My toddler daughter is a listener. Sometimes I have to say something twice, but after my second explanation, she’s on board. She’s always been that way. Her teachers call her disciplined and socially aware.

On the other hand, my son didn’t find that phase until yesterday. Well, maybe more like between 4 and 5 years old, but not at 2. He was mostly described as focused, which sounds similar but that’s because the rest of the sentence is mumbled and should sound more like: very focused ON HIS IDEAS.

I have taken full advantage of my daughter’s listening gene mostly because it means less moving for me.

So as my daughter is skipping down the sidewalk outside of school, I smile and continue putting school bags in the car while humming along to my she-always-stops song.
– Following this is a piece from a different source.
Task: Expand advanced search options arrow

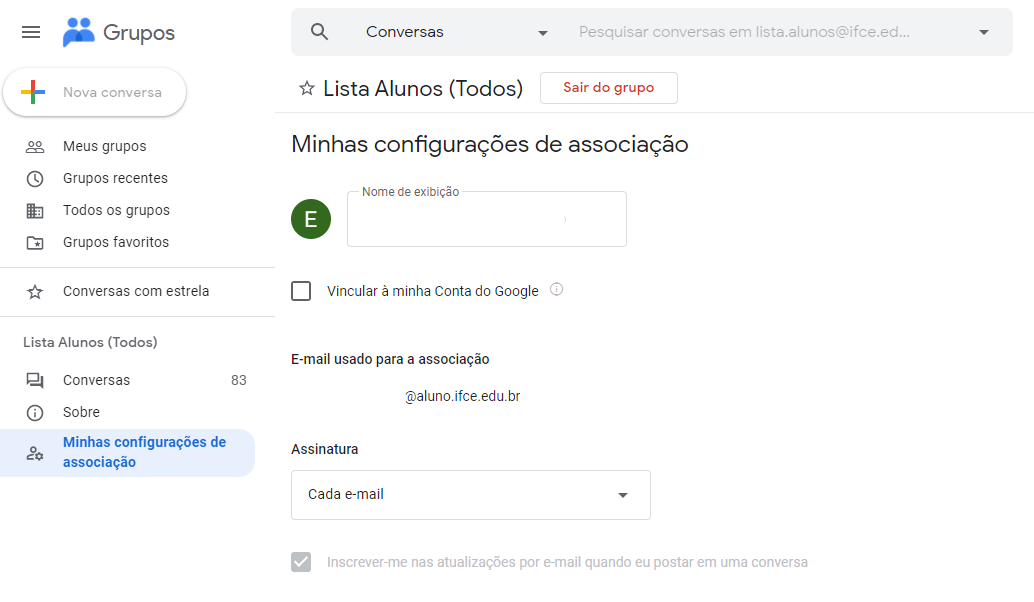Action: (984, 32)
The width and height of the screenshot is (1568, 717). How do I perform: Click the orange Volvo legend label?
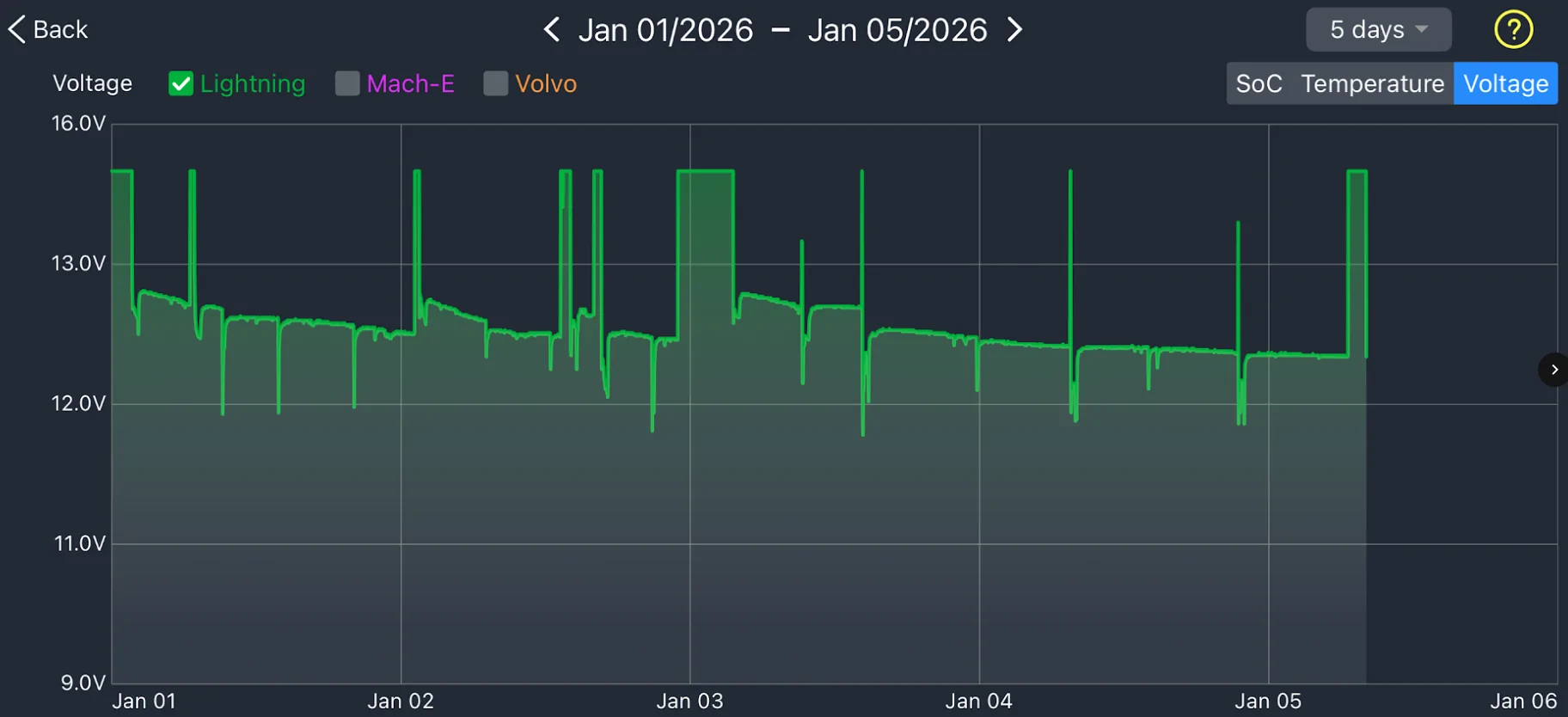pos(546,83)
I look up and think: Now, she’ll stop.

And then I say: Hey, N, stop there.

And she turns, smiles and KEEPS GOING.

Except the sidewalk does not keep going. The sidewalk ends in the school parking lot.

I begin to shout, and she begins to giggle as though running into the middle of a parking lot during the chaos that is preschool pickup is also a George Carlin stand-up routine.

I go full-on mom sprint (basically, The Flash but faster) and scoop her up halfway to a moving car while smiling apologetically at the driver willing this parent to forgive my inability to keep my daughter safe.

I give N the stern, We don’t run in the parking lot. We listen to Mama. We don’t make Mama run ever, talk and carry her back to the car as I try to catch my breath and dignity and parenting skills between mind’s eye movies of her being hit by a car.

As I walk up to my own car, I assure myself that this could happen to anyone and she usually listens and for every person looking at me cross-eyed another is nodding her head in understanding. Until my five year old greets me with a loud: Mama, you left me by the car with no grownup.

I give up and roll out the abducted-by-strangers tape between the N-in-the-hospital-after-being-hit-by-a-car highlights while thinking back to the times I forgot to buckle the car seat, E hid behind kitchen cabinets in Lowe’s, and when I didn’t realizing the back gate was unlock until my son tackled my daughter as she toddled to the road.

My rational mind knows these moments happen to every parent, but I hear and see and know horrible consequences can follow a flash of forgetfulness.

My times of bad parenting are few and I believe to end them completely, I’d have to keep my kids in a bubble leashed to my belt. This tends to be frowned upon, and honestly, I don’t want to do that to them. I don’t want to parent them to the point that they don’t grow.

But sometimes I can’t let go of the what ifs. 

And when I read the news, I’m awed by my moments of luck between my years of diligence.

Alex Iwashyna

Alex Iwashyna went from a B.A. in Philosophy to an M.D. to a SAHM, poet and writer by 30. She spends most of her writing time on LateEnough.com, a humor blog (except when it’s serious) about life, parenting, marriage, zombies, culture and religion with special appearances by aliens, alienation and rude Southern people who offend her Yankee sensibilities. She has a muse of a husband and two young kids who are Southern but not rude. Yet.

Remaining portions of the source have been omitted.